The code segment for calling cache_inclusion() in cache_access() is:

/* cache block not found */

 /* **MISS** */
 cp->misses++;
    ......

/* link this entry back into the hash table */
  if (cp->hsize)
    link_htab_ent(cp, &cp->sets[set], repl);

  /* Inclusion property:
   * 	Make sure data leave DL2 also leave DL1, or vice versa */
  if(!mystricmp(cp->name,"dl2") && cp->ucp != NULL) 
  {
  	lat += cache_inclusion(cp->ucp,cp,now);
  }

  /* return latency of the operation */
  return lat;

3. Experiments

In my experiment, three benchmarks are used: gcc, mcf and vpr. For each benchmark, three different configurations are tested, which are the same as the three commands listed in the project requirement. Compared to the SimpleScalar without inclusion property, it took 2 times longer time after implementing the inclusion property.

After implementing inclusion property, the miss rates of DL1 generally increase a little, while the miss rates of DL2 decrease or keep the same.

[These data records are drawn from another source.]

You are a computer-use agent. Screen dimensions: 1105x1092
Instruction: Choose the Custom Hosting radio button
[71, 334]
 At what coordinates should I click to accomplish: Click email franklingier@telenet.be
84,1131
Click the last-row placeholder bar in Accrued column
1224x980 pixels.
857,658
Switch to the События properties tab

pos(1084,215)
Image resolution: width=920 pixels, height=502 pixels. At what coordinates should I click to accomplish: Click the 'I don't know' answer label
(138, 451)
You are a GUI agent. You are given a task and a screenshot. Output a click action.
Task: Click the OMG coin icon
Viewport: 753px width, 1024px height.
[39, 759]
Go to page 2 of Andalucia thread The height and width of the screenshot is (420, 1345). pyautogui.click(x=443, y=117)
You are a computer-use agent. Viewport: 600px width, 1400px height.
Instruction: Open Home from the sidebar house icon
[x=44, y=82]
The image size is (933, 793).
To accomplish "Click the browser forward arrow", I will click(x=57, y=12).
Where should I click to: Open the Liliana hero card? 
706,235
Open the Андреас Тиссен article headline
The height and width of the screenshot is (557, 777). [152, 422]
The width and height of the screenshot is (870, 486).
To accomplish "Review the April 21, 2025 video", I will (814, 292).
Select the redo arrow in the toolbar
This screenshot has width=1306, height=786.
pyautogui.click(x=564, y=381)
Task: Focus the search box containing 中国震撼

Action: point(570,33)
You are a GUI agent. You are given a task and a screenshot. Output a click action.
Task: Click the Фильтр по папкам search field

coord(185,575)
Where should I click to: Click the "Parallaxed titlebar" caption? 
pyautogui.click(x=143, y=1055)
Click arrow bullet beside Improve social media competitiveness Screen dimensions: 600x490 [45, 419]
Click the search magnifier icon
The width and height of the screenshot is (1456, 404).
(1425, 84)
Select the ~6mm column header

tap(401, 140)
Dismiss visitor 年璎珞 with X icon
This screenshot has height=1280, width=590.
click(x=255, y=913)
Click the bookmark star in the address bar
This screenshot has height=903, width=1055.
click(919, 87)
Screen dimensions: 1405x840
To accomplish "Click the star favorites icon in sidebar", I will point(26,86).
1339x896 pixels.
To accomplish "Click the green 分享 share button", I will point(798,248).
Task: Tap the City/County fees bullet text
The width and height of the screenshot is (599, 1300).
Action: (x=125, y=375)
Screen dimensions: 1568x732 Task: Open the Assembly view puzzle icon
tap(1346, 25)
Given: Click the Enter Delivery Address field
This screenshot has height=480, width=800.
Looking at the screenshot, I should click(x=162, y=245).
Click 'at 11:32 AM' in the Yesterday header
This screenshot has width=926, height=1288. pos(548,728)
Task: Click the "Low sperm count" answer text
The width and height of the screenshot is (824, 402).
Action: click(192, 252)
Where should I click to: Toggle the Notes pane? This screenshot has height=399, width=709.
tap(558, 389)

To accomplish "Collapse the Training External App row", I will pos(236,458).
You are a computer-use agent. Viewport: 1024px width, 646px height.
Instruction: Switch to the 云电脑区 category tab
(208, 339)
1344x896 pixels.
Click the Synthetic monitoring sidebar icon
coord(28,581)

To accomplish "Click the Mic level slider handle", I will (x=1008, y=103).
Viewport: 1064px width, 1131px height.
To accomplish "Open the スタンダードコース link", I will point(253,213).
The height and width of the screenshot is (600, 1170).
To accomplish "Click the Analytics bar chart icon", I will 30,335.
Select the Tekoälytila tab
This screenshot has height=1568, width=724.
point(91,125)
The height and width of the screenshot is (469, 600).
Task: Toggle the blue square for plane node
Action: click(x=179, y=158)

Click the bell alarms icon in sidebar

This is consistent with the code change, because due to inclusion property, statistically fewer data can be stored in DL1, but more valid data can be stored in DL2 cache.

Miss rate of DL1

Figure 1. Miss rate of DL1, with(red) and without(blue) inclusion.

Miss rate of DL2

Figure 2. Miss rate of DL2, with(red) and without(blue) inclusion.

4. Conclusion

In this project I implemented the inclusion property with SimpleScalar. I tested my change with three different benchmarks in three different configurations. Experiments show proves the correctness of my change. Inclusion property cannot guarantee the overall performance the cache, although it seems like a promising technique.